Casualties of War e Redacted: la guerra secondo Brian De Palma PDF 
Sergio Grega   

Tutto quello che vedi, dovunque guardi, è solo morte e grande sofferenza. E quando ho dovuto uccidere mi è venuto da vomitare a causa di quelle puzze, di quei suoni e di quelle immagini. Mi restano queste immagini in mezzo al cervello che mi ossessioneranno per sempre, e non so come cazzo me ne libererò. Che cosa ci facevo là?
(Lawyer McCoy, Redacted, di Brian De Palma, 2007)

Il cinema bellico rappresenta a tutti gli effetti una fonte sterminata e variegata dell’immaginario collettivo. Chi non ricorda la roulette russa de Il cacciatore , il terribile sergente Hartman di Full Metal Jacket, o la morte del colonnello Kurtz in Apocalypse Now? In questa stagione poi due film hanno contribuito a riportare nuovamente in auge questo genere: Lebanon, vincitore del Leone d’oro alla Mostra d’Arte Cinematografica Internazionale di Venezia, e soprattutto The Hurt Locker, che ha sbaragliato la concorrenza del temibile Avatar e ha trionfato agli Academy Awards. Questo perché, nel bene e nel male, il cinema ha sempre sentito l’esigenza di affrontare un argomento così delicato attraverso il quale sovvertire, criticare e analizzare le debolezze e le contraddizioni della società (cosiddetta) civile. All’interno di questo patrimonio filmico merita un approfondimento la visione sul tema che ci viene da un regista multiforme quale Brian De Palma. Questi, protagonista indiscutibile della Hollywood che conta, ha alternato nella sua carriera film molto diversi tra di loro, all’insegna, soprattutto tra gli anni Settanta e Ottanta, di un cinema fortemente caratterizzato dal punto di vista stilistico e fedele alla lezione hitchcockiana.

Dati forniti:
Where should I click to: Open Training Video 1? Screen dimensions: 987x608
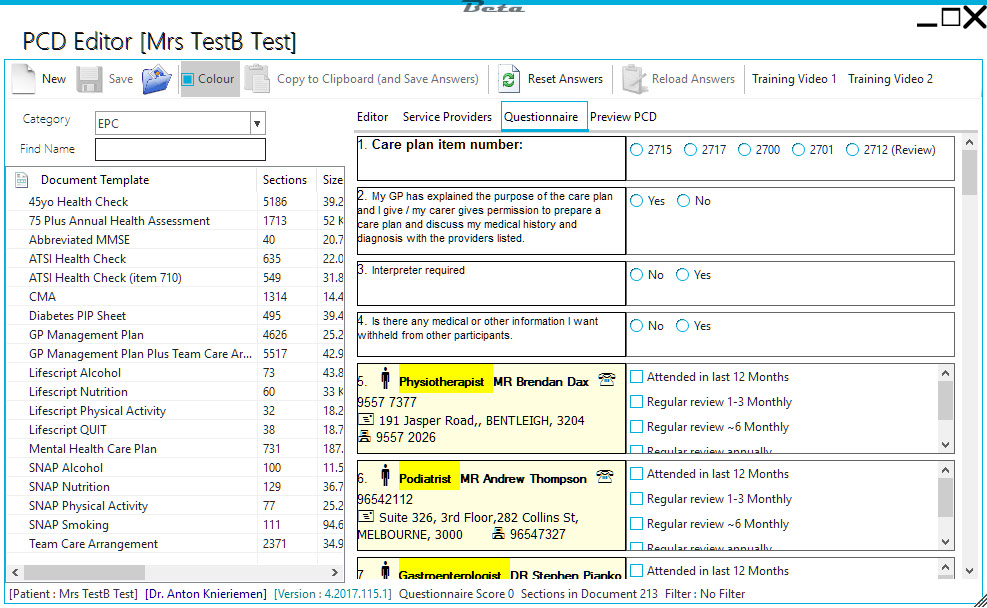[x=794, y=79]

* * *

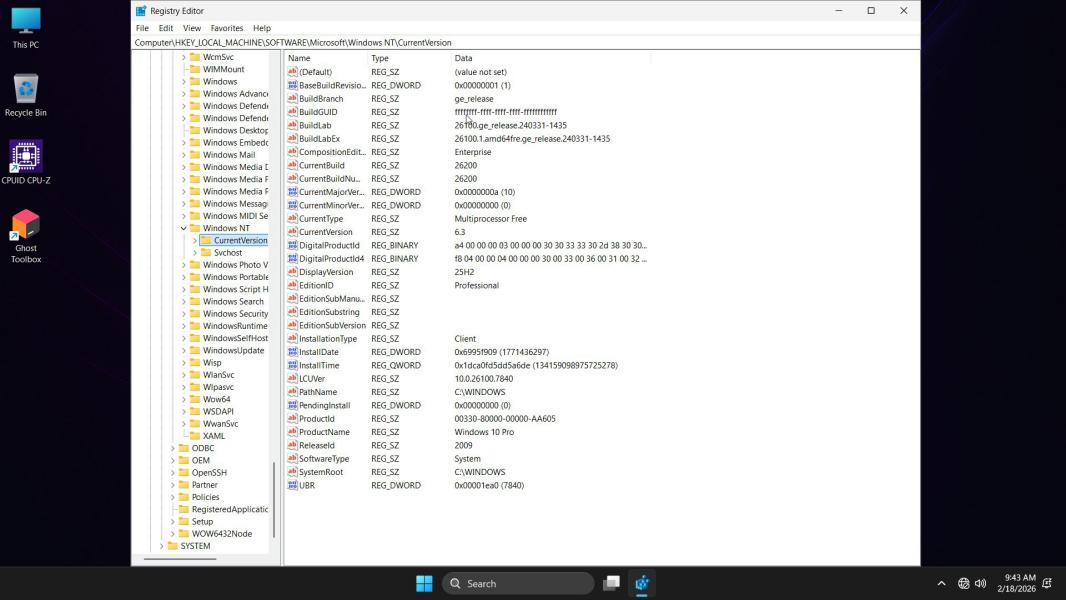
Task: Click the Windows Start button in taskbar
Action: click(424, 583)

Compito assegnato 1:
Nel testo dato, quale film ha battuto Avatar e ha vinto agli Academy Awards?
Compito assegnato 2:
Estrai dal testo dato tutto ciò che va da "Tutto quello che" fino a "ci facevo là?".
Compito assegnato 3:
Per ciascuna affermazione, di' se concorda con il testo dato. Rispondi sì o no e cita le parole del testo che lo stabiliscono.
(a) Lebanon ha vinto il Leone d'oro a Venezia.
(b) La citazione in apertura viene da un film di De Palma del 2010.
(c) Il sergente Hartman è un personaggio di Apocalypse Now.

Soluzione 1:
The Hurt Locker.

Soluzione 2:
Tutto quello che vedi, dovunque guardi, è solo morte e grande sofferenza. E quando ho dovuto uccidere mi è venuto da vomitare a causa di quelle puzze, di quei suoni e di quelle immagini. Mi restano queste immagini in mezzo al cervello che mi ossessioneranno per sempre, e non so come cazzo me ne libererò. Che cosa ci facevo là?

Soluzione 3:
(a) Sì: «Lebanon, vincitore del Leone d’oro alla Mostra d’Arte Cinematografica Internazionale di Venezia»
(b) No: «Redacted, di Brian De Palma, 2007»
(c) No: «il terribile sergente Hartman di Full Metal Jacket»